In diesen Tagen vor 73 Jahren ereignete sich in Demmin, nur rund 50 Kilometer entfernt von unserem Internat eine schreckliche Tragödie. Kurz vor dem Ende des grausamen 2. Weltkrieges am 30. April 1945 marschierten die Soldaten der russischen Armee in Demmin ein. Während der Besetzung der Stadt plünderten die russischen Soldaten Demmin und begangen viele abscheuliche Verbrechen. Die Bewohner ereilte daraufhin eine panische Angst, die sich zu einem der größten Massensuizide entwickelte. Schätzungen zufolge forderte dieser viele hundert Menschenleben.

Der deutsche Kameramann und Filmregisseur Martin Farkas griff dieses bedeutende Thema in seinem Film „Über Leben in Demmin“ auf. Die Klassenstufe 10 sah den Film am Nachmittag als interessante Ergänzung des Geschichtsunterrichts, im Rahmen unserer Vortragsreihe „Starke Vorbilder, starke Kinder“. Im Anschluss an den Film entstand eine Diskussionsrunde, an der neben Schülern und Lehrern auch der Regisseur Farkas persönlich teilnahm. Es fand ein intensiver Austausch über die einzelnen Aspekte und Szenen des Filmes statt.

Neben den Ereignissen von 1945, die durch detailreiche Zeitzeugenberichte wiedergegeben werden, stellt der Film  auch aktuelle Aspekte in Demmin  dar: Die NPD-nahe Rechtsextreme, die zum „Trauermarsch“ nach Demmin aufruft und sich mit Hitlers Wehrmacht identifiziert;  die Gegendemonstranten, die den Marschierenden zurufen: „Ihr habt den Krieg verloren.“ Aber man hört auch die Kantorei der Demminer St. Bartholomaei-Kirche, die am 05.Mai das Requiem von W.A. Mozart aufführte, um für ein würdiges Gedenken an die zahllosen Opfer des 2. Weltkrieges einzutreten.  

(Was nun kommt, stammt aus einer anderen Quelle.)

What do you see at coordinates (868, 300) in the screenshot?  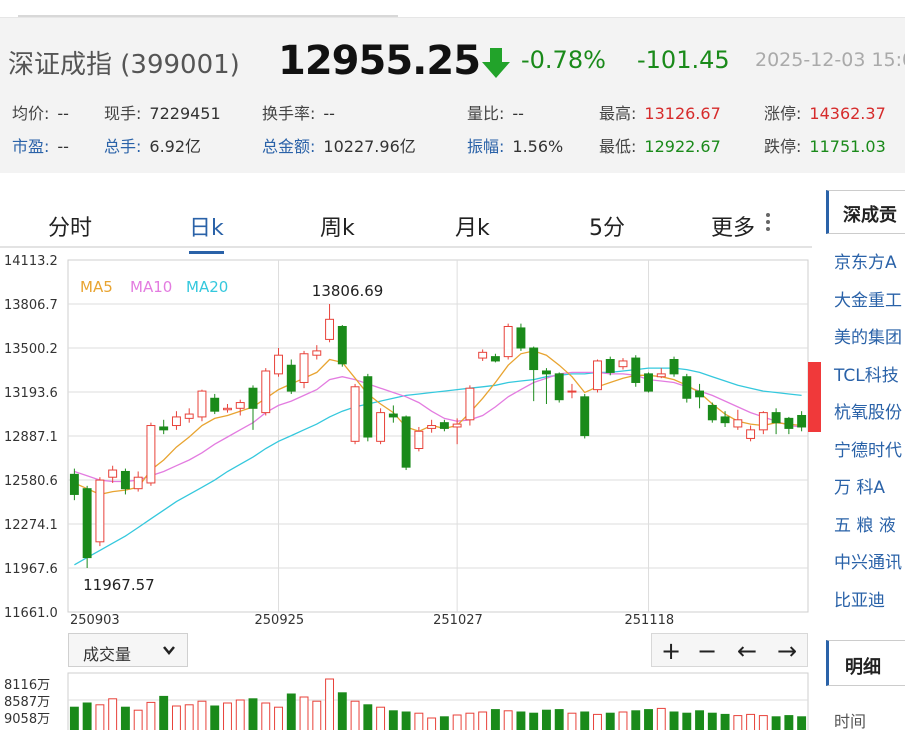 I see `contributor-stock: 大金重工` at bounding box center [868, 300].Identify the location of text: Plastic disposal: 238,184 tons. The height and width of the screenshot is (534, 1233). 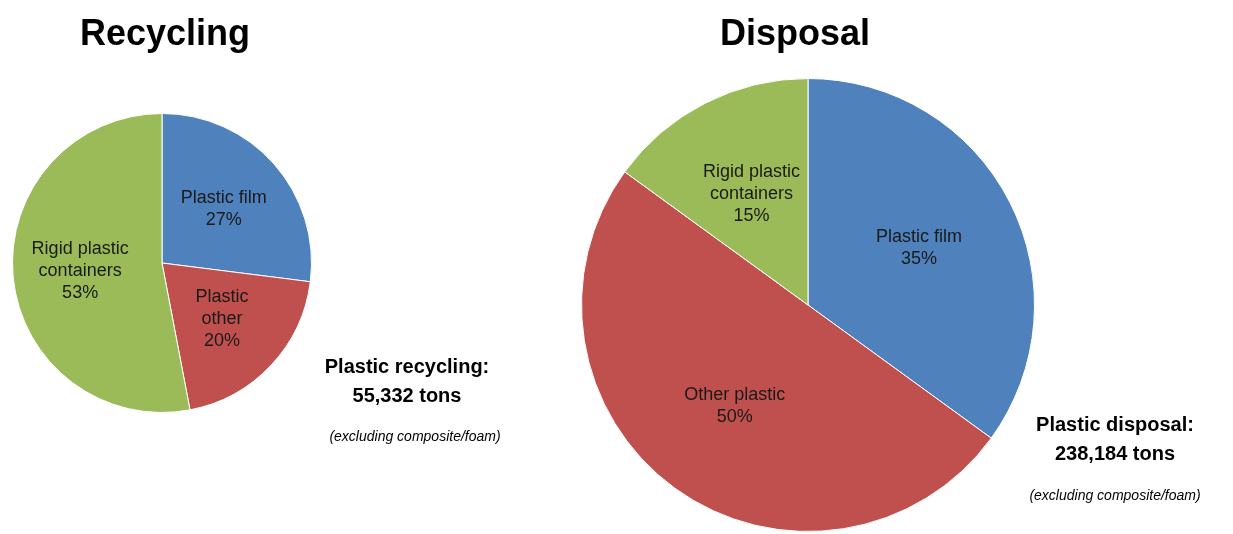
(1115, 439).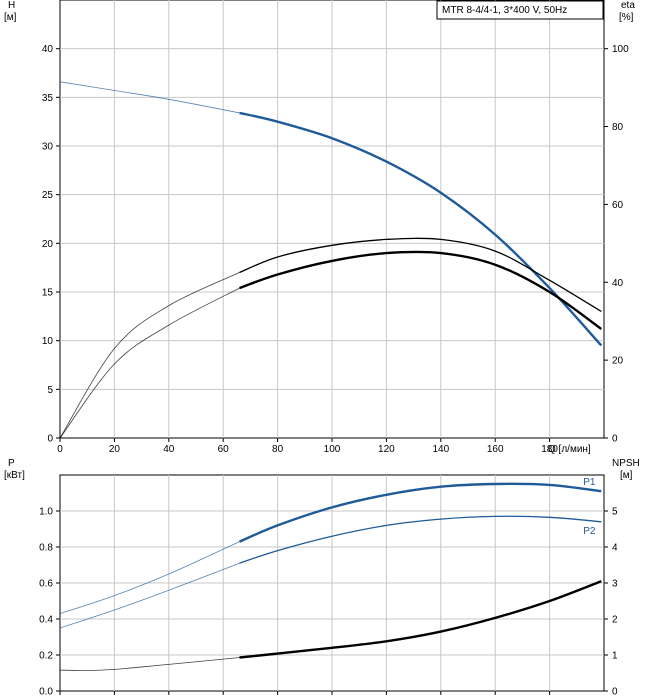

Jahrzehntelang wurde in der DDR über die Ereignisse in Demmin im Mai 1945 geschwiegen. Der Film hebt das Schweigen auf, stellt die historischen und aktuellen Aspekte dar, dokumentiert, ergreift keine Partei, regt zu Fragen an: Steht am 08.05. die militärische Niederlage Deutschlands im Vordergrund oder die Befreiung vom Nationalsozialismus? Aus welchen Gründen wurde so lange über die Ereignisse in Demmin geschwiegen? Wie lange wirken Traumata nach? Wie wurde Farkas auf das Drama in Demmin aufmerksam? Wird es eine Fortsetzung des Films geben?

Es war ein sehr ernster Nachmittag auf Schloss Torgelow, der zum Nachdenken anregte. Der Film und die nachfolgende Gesprächsrunde waren sicherlich eine intellektuelle Bereicherung für die Schule und ihre Schüler. Unser Dank gilt Herrn Farkas für den aufrüttelnden Film und den inspirierenden, wichtigen Dialog.